Ellos se sorprendieron.

—¿No te has chutado nunca?

Por mi aspecto, todo el mundo daba por sentado que me drogaba. Me negué a chutarme. Finalmente, extendieron cera caliente en mi brazo y Tony me enseñó cómo hacerlo.

A Robert le pareció graciosísimo que me hubiera visto en aquel aprieto y no paraba de tomarme el pelo. Él conocía bien mi fobia a las agujas. Le gustaba verme actuar. Asistía a todos los ensayos, vestido de una forma tan increíble que se habría merecido un papel. Tony Ingrassia lo miraba y decía: «Está fabuloso. Ojalá supiera actuar».

«Tú siéntalo en una silla —sugirió Wayne County—. No tendría que hacer nada.»

Robert estaba durmiendo solo. Fui a llamar a su puerta y la encontré abierta. Me quedé viéndolo dormir, como había hecho cuando lo conocí. Continuaba siendo el mismo muchacho con el pelo enmarañado de pastor. Me senté en la cama y se despertó. Se apoyó en el codo y me sonrió. «¿Quieres meterte bajo las mantas, colega?» Comenzó a hacerme cosquillas. Nos peleamos y no pudimos parar de reír. Entonces se levantó de golpe. «Vamos a Coney Island —dijo—. Volveremos a sacarnos la foto.»

Hicimos todo lo que nos gustaba. Escribimos nuestros nombres en la arena, fuimos a Nathan's, paseamos por Astroland. Encargamos nuestra fotografía al mismo anciano y, por insistencia de Robert, me monté en su poni de peluche.

Nos quedamos hasta el atardecer y regresamos en metro. «Seguimos siendo nosotros», dijo Robert. Estábamos cogidos de la mano y me quedé dormida en su hombro en el viaje de vuelta.

Por desgracia, la nueva fotografía de los dos se perdió, pero aquella en la que aparezco montada en el poni, sola y un poco insolente, aún existe.

Robert estaba sentado en un cajón de embalaje naranja mientras yo le leía algunos de mis nuevos poemas.

—Deberías recitar para la gente —dijo, como hacía siempre.

—Recito para ti. Para mí es suficiente.

—Quiero que te escuchen todos.

—No, quieres que recite en una de esas espantosas tertulias.

Pero Robert, hay que decirlo, insistió y, cuando Gcrard Malanga le dijo que ese martes había una tertulia moderada por el poeta Jim Carroll, consiguió que le prometiera que recitaría.

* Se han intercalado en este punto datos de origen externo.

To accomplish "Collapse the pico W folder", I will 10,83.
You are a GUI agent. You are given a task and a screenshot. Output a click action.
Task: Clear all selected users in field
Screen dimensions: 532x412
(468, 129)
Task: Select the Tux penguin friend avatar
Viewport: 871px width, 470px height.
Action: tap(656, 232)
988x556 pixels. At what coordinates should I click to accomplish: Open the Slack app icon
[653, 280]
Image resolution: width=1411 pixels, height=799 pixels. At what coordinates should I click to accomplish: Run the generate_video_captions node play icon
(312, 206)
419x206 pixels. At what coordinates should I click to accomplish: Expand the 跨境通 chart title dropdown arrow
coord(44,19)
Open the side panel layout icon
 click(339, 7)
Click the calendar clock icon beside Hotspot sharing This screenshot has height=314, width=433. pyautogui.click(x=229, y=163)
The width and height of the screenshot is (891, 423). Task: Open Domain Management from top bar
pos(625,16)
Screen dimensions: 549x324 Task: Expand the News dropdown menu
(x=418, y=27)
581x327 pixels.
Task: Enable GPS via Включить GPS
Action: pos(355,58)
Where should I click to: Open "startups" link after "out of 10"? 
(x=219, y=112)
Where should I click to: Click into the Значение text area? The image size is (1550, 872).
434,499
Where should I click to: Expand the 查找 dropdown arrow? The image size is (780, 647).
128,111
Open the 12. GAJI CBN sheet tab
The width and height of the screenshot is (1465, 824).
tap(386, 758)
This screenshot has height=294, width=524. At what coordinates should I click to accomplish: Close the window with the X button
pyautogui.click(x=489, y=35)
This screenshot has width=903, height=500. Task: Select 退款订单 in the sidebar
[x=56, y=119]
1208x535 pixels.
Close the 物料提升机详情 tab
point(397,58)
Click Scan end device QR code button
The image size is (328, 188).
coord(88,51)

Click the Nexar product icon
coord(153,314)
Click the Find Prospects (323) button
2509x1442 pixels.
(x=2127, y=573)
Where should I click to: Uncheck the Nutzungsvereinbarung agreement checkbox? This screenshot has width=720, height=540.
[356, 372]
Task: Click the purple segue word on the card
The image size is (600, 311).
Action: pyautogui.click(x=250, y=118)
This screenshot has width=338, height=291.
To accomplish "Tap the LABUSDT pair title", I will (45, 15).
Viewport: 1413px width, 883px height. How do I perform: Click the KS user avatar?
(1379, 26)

Accedí a intentarlo y escogí un par de poemas que me parecieron apropiados. No me acuerdo de lo que recité, pero sí recuerdo qué llevaba Robert: un par de zahones dorados de lamé diseñados por él. Tuvimos una conversación sobre la bragueta que completaba el conjunto y decidimos que no la llevara. Era la fiesta nacional de la República Francesa y dije bromeando que rodarían cabezas cuando aquellos poetas lo vieran.

Jim Carroll me gustó de inmediato. Parecía una persona bella, esbelto y fuerte, con el pelo largo y cobrizo, unas Converse negras de media caña y un carácter dulce. Vi en él una mezcla de Arthur Rimbaud y Parsifal, el loco puro.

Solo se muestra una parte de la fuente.